▶ [Work item]: Where the data below has the string "showing", return the whole line.

========

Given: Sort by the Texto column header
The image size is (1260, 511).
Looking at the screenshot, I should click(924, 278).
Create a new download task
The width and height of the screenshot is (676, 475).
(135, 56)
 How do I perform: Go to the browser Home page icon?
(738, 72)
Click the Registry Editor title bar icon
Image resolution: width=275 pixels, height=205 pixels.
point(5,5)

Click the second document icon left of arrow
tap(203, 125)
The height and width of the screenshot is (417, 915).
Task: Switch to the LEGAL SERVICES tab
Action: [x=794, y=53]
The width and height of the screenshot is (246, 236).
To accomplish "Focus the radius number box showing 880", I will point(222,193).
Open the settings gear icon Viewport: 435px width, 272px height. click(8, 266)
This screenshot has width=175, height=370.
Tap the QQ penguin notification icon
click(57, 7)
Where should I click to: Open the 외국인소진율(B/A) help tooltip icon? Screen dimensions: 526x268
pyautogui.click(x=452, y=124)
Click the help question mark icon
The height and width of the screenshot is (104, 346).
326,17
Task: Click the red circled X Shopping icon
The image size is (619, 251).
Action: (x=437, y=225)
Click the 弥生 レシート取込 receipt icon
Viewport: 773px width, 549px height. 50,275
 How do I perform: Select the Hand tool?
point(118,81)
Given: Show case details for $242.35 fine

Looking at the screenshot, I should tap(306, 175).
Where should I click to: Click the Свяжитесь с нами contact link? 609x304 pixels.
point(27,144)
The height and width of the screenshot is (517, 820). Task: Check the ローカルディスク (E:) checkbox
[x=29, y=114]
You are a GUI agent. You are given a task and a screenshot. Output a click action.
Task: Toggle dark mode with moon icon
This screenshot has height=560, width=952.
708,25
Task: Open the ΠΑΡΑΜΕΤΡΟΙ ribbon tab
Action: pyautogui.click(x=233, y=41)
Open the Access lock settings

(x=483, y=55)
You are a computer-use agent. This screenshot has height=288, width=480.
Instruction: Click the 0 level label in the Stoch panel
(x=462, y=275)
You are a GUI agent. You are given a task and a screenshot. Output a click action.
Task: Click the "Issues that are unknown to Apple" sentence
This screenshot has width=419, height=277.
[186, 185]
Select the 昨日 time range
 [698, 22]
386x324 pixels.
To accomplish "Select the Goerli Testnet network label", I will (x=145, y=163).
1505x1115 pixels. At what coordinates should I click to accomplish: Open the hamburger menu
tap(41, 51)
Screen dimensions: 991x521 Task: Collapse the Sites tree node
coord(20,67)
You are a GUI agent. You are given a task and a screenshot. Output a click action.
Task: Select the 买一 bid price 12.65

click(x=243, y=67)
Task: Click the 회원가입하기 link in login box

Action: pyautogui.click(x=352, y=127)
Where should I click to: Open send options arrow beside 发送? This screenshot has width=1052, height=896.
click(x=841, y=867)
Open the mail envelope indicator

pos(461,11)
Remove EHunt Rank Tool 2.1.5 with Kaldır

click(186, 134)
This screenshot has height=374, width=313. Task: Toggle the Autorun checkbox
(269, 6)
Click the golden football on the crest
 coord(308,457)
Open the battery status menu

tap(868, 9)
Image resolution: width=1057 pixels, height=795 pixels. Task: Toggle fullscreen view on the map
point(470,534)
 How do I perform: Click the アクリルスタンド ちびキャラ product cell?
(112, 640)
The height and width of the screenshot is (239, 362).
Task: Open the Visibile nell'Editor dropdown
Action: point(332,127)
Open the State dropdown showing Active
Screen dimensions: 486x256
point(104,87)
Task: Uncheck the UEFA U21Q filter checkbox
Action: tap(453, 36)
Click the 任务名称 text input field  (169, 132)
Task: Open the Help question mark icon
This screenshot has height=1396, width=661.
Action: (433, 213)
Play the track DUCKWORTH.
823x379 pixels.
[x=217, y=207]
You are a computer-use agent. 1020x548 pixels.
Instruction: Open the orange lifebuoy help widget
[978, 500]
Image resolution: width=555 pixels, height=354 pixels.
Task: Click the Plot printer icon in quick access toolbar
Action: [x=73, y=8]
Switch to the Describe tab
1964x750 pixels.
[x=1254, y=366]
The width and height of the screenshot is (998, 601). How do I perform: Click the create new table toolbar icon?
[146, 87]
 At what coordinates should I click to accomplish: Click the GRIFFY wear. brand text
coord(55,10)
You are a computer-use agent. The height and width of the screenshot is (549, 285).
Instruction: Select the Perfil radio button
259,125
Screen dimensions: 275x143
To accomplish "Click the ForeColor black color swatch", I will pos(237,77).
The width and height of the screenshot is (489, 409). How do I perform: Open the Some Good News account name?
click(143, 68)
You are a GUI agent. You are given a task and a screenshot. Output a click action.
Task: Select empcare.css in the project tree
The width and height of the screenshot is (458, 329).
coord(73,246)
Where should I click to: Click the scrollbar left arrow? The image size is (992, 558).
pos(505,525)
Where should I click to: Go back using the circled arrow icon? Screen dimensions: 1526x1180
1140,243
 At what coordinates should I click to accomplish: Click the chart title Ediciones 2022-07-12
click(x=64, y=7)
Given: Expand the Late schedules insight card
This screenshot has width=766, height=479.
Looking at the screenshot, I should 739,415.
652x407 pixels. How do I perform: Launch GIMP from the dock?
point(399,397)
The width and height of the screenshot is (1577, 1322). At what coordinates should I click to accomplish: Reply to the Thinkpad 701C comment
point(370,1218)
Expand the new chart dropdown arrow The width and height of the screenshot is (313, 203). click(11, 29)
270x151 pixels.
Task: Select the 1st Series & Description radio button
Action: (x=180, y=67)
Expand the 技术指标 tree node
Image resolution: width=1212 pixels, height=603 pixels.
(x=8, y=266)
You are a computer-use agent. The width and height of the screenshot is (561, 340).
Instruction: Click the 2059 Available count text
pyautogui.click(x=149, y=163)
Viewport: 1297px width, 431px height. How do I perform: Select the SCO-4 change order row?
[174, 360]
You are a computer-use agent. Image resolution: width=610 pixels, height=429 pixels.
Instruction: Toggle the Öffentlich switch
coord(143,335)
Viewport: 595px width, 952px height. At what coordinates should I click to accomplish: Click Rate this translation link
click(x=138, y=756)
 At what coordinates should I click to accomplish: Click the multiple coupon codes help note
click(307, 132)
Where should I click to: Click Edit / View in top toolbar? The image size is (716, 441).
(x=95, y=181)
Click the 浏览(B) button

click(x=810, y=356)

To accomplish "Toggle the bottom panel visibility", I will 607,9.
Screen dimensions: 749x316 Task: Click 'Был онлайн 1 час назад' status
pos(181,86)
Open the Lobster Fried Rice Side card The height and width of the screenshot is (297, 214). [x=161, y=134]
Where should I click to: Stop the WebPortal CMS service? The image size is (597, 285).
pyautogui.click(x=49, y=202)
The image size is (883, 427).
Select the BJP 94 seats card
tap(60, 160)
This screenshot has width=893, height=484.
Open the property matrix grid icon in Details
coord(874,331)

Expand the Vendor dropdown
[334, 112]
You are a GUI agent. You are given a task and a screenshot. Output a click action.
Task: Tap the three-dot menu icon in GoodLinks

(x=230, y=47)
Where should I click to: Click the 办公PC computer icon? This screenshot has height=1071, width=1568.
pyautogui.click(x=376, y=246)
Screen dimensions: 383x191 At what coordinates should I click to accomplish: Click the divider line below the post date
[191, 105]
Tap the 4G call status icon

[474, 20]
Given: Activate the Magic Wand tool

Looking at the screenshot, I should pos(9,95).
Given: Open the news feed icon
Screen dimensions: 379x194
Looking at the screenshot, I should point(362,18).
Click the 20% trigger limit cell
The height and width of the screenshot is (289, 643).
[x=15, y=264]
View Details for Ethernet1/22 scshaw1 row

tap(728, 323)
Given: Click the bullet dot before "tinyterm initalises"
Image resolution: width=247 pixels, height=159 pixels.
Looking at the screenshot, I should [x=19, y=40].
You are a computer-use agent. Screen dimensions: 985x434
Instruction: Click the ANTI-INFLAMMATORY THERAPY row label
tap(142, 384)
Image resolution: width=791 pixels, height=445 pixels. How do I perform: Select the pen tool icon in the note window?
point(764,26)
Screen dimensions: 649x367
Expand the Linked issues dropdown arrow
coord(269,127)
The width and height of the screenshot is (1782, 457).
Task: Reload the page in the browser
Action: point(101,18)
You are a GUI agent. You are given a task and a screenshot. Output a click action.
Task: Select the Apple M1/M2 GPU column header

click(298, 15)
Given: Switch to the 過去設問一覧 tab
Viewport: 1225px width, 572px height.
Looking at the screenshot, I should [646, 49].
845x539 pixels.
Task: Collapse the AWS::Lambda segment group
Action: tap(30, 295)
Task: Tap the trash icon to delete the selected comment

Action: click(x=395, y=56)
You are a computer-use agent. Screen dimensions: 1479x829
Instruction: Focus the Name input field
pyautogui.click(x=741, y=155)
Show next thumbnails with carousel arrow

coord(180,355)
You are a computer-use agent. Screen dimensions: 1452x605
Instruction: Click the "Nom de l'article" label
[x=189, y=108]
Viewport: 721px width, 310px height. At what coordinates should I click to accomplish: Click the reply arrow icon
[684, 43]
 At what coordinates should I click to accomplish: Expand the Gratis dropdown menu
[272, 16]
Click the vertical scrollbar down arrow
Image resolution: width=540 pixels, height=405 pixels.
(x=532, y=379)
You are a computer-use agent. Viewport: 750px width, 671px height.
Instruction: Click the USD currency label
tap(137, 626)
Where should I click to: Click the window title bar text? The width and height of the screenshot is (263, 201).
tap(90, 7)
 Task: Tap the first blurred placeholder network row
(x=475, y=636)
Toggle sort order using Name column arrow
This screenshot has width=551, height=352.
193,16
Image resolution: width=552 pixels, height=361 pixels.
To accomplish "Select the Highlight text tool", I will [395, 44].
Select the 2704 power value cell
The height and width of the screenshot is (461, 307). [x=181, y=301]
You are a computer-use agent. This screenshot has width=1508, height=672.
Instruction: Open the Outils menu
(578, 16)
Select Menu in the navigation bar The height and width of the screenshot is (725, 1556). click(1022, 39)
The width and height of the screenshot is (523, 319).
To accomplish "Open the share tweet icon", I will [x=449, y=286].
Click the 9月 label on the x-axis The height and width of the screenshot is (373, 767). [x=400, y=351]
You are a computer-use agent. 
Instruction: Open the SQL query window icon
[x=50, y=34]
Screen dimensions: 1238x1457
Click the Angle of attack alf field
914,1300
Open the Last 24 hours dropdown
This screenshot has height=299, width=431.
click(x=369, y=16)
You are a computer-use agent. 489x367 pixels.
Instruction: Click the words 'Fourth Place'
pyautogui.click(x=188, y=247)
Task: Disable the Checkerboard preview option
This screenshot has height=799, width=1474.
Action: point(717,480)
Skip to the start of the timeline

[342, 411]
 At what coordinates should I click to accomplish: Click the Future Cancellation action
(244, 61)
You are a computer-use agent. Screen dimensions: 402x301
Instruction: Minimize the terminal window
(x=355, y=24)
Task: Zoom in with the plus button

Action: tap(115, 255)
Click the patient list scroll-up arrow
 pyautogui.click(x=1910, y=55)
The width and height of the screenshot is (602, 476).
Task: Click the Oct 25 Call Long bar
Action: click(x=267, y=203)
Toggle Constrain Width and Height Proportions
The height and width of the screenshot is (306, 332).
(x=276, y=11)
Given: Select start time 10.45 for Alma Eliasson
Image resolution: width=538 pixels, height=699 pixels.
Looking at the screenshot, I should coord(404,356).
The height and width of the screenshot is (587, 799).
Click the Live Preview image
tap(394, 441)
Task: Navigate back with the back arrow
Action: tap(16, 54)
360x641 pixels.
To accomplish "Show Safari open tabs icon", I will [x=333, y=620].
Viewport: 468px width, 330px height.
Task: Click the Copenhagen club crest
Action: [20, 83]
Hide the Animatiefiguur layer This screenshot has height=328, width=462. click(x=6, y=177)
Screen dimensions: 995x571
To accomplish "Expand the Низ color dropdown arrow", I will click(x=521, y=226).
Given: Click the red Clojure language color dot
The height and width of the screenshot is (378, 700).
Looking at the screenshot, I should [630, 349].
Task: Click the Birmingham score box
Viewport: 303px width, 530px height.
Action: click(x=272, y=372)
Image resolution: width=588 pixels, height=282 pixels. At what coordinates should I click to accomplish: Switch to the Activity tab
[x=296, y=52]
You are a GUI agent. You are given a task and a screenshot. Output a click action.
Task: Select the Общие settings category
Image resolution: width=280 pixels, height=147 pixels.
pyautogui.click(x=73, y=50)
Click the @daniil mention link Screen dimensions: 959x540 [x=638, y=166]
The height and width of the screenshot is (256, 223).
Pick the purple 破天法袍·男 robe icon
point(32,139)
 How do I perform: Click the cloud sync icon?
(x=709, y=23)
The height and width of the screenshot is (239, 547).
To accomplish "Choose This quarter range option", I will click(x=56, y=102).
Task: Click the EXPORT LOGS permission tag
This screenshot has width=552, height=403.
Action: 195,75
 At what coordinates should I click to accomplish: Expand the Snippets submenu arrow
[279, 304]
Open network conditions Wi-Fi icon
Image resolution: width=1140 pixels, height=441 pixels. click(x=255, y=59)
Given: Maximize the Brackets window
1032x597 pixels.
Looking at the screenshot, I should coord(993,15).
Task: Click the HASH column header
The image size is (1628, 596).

========

▶ [Result of the exercise]:
To accomplish "Focus the radius number box showing 880", I will point(222,193).
Open the State dropdown showing Active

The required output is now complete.